(Task requirements): There are pictures in the records below; leave them out and set down exactly the lines from the one holding "Task: Switch to the Themes settings section" through the one holding "Task: Expand 'Весь".

(Records for the exercise):
+-------+

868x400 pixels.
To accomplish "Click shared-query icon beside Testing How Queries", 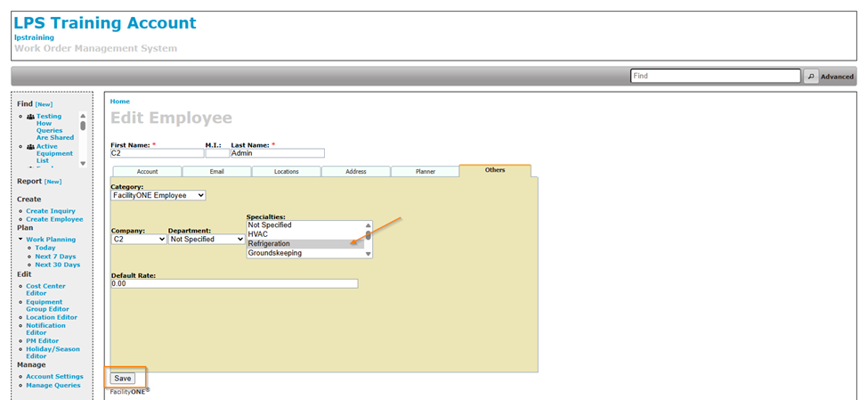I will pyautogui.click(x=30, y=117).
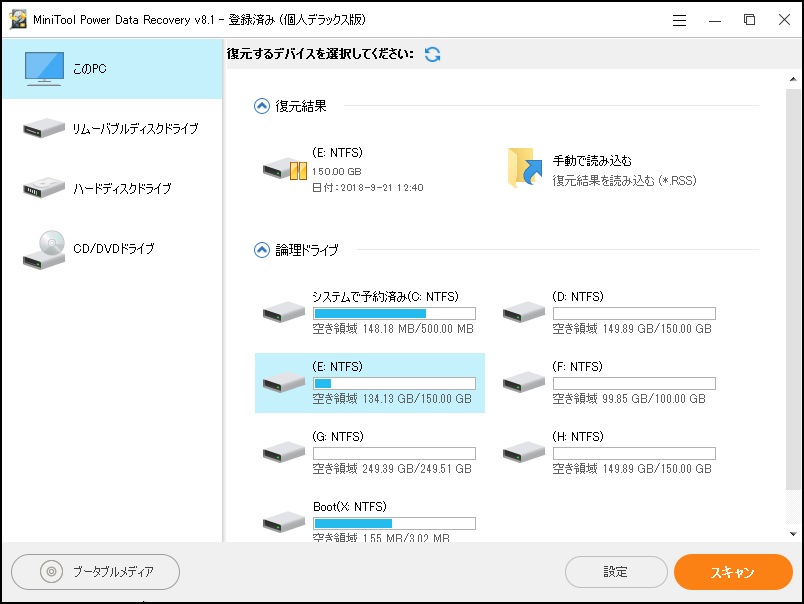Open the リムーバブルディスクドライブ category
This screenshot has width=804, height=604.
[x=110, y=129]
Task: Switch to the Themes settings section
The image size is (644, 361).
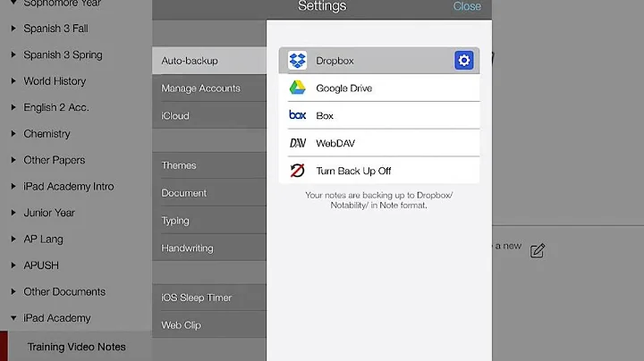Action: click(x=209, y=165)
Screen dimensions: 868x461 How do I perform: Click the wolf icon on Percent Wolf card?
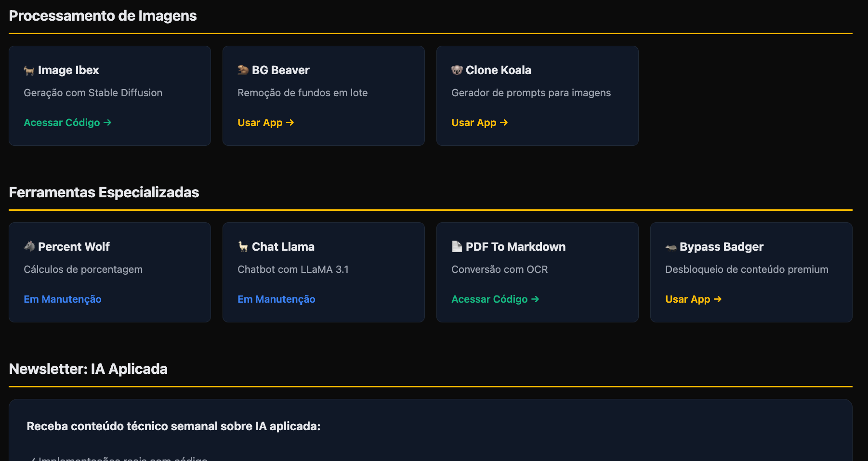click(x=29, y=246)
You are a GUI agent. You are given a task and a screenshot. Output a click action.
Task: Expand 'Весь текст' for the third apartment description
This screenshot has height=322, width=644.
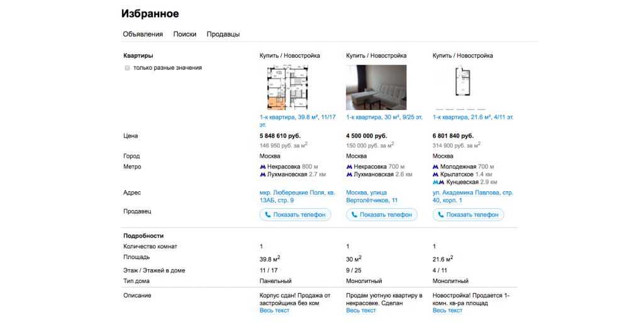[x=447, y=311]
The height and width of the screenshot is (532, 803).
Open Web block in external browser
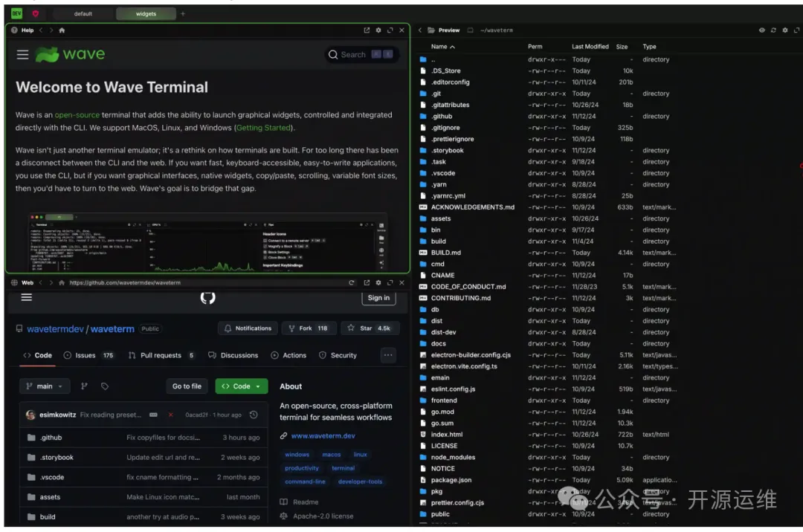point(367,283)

+-------+

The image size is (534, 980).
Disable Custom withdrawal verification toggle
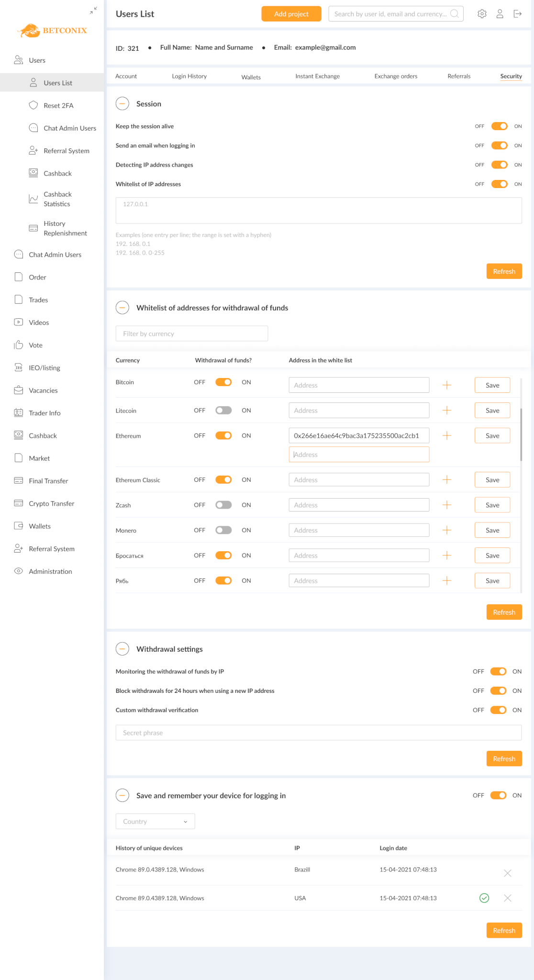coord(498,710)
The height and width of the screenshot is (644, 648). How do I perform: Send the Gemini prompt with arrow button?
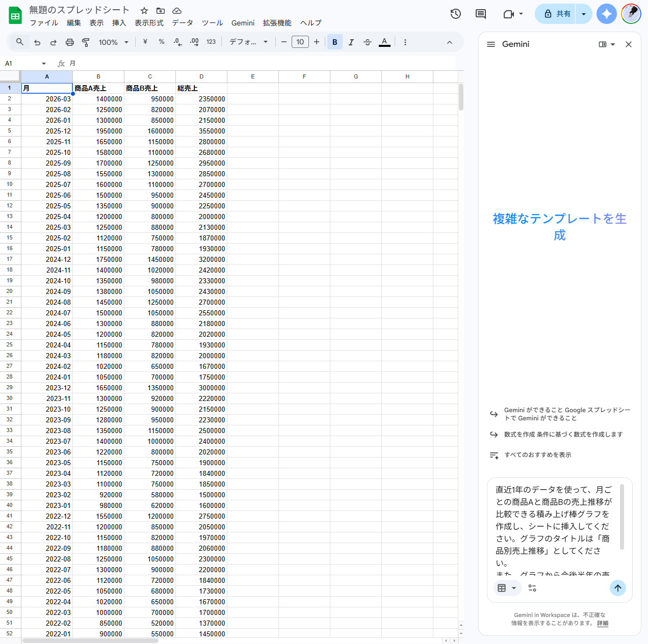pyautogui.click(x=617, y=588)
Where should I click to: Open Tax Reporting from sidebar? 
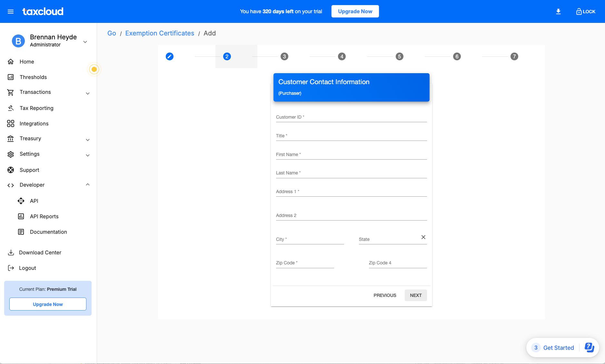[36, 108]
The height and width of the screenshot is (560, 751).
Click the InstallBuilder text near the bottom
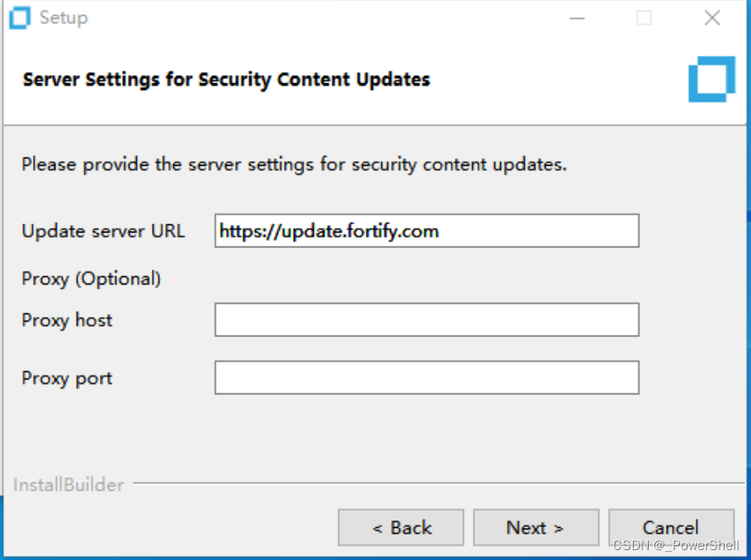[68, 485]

+-------+

(Exercise answer):
Task: Switch to the Themes settings section
The image size is (644, 361).
Action: click(x=209, y=165)
Screen dimensions: 868x461 How do I perform: Click the wolf icon on Percent Wolf card?
click(x=29, y=246)
You are a GUI agent. You are given a task and a screenshot. Output a click action.
Task: Expand 'Весь текст' for the third apartment description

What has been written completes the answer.